I found myself uninspired, burnt out, and unfulfilled.

Don't get me wrong, I loved creating and doing the podcast as it is one of the things I most proud of for myself.

However, I found the biggest mistake I made in approaching this project was I was trying to be like other podcasters, instead of exploring what I wanted podcasting to look like for me.

I realized I was focusing so much on what I wanted to BE instead of what I wanted to DO. This is what left me unfulfilled.

As I transitioned out of podcasting and started to look for next projects or new goals, I knew I had to approach the next thing with a different mindset.

what do I want to do instead of what do I want to be

When I started channeling this mindset of what do I want to do, I realized one thing I wanted to do was write.

I had always enjoyed writing when I was younger. I was an avid journaler. My favorite part of the podcasting was writing the solo episodes. I just found writing very soothing.

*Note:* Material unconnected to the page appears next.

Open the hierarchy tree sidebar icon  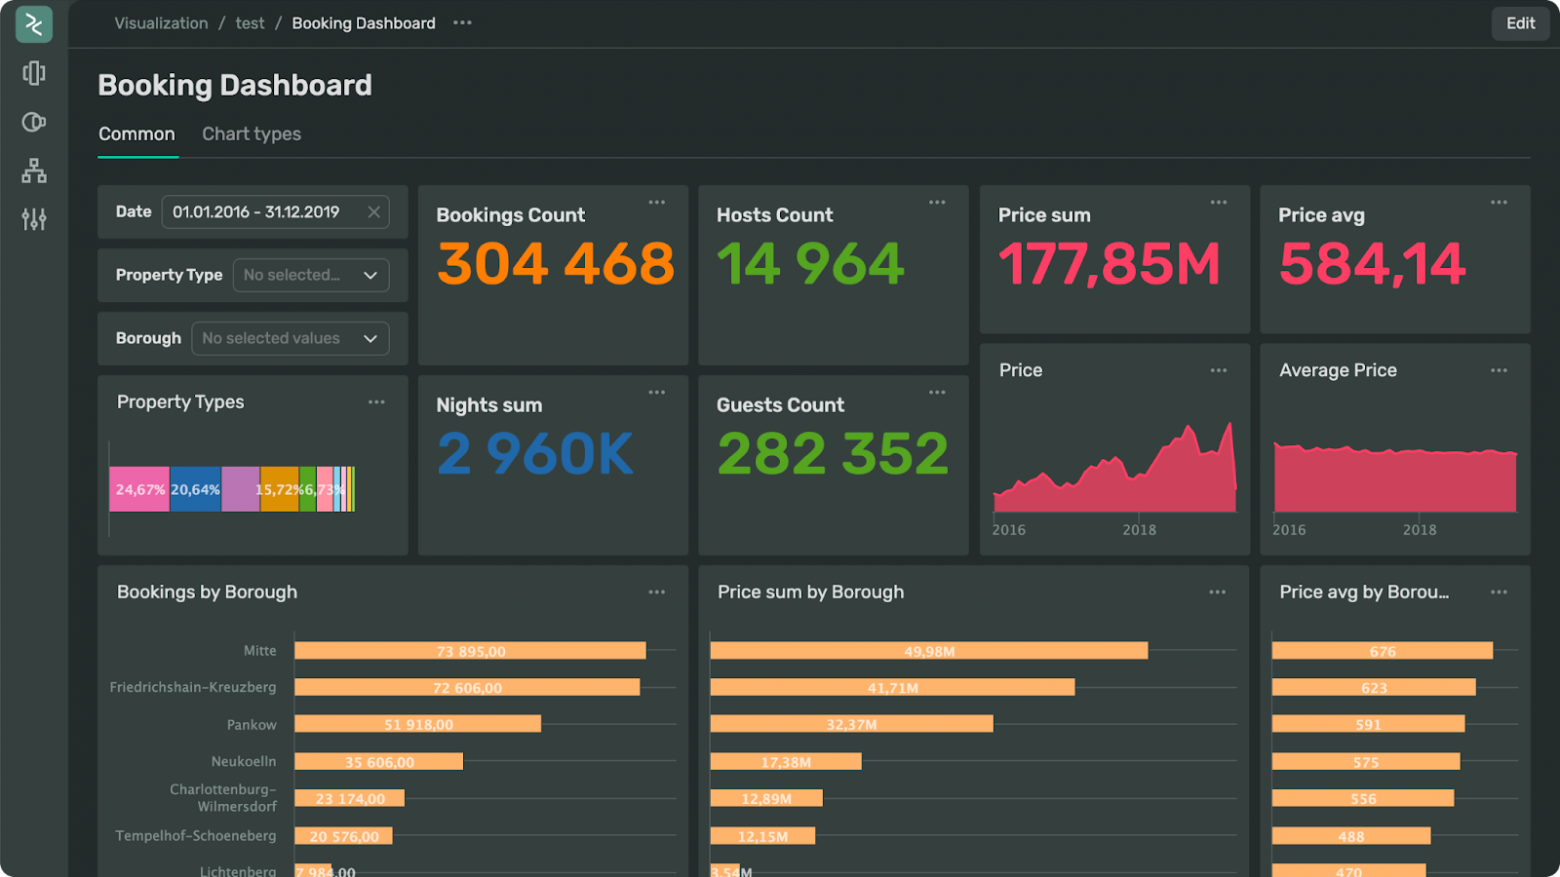[x=34, y=171]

I didn't know what I wanted to be with writing, but that didn't matter because this was about doing.

I already had a website, so why not just starting writing a blog on there and see what comes of it. I didn't even consider myself a blogger, I was just writing.

I have been writing for 5 months now. I try to write every morning before the day gets away from me.

I found I was writing so much that I started creating a blog post every week.

I wanted to share my writing with others so I started talking about it on Instagram and Facebook. I felt like I wanted to share even more so I started a weekly newsletter.

I started to see some traction with people reading my content so I started tracking my growth. I was curious as to how many people were reading my content and where they were getting it from.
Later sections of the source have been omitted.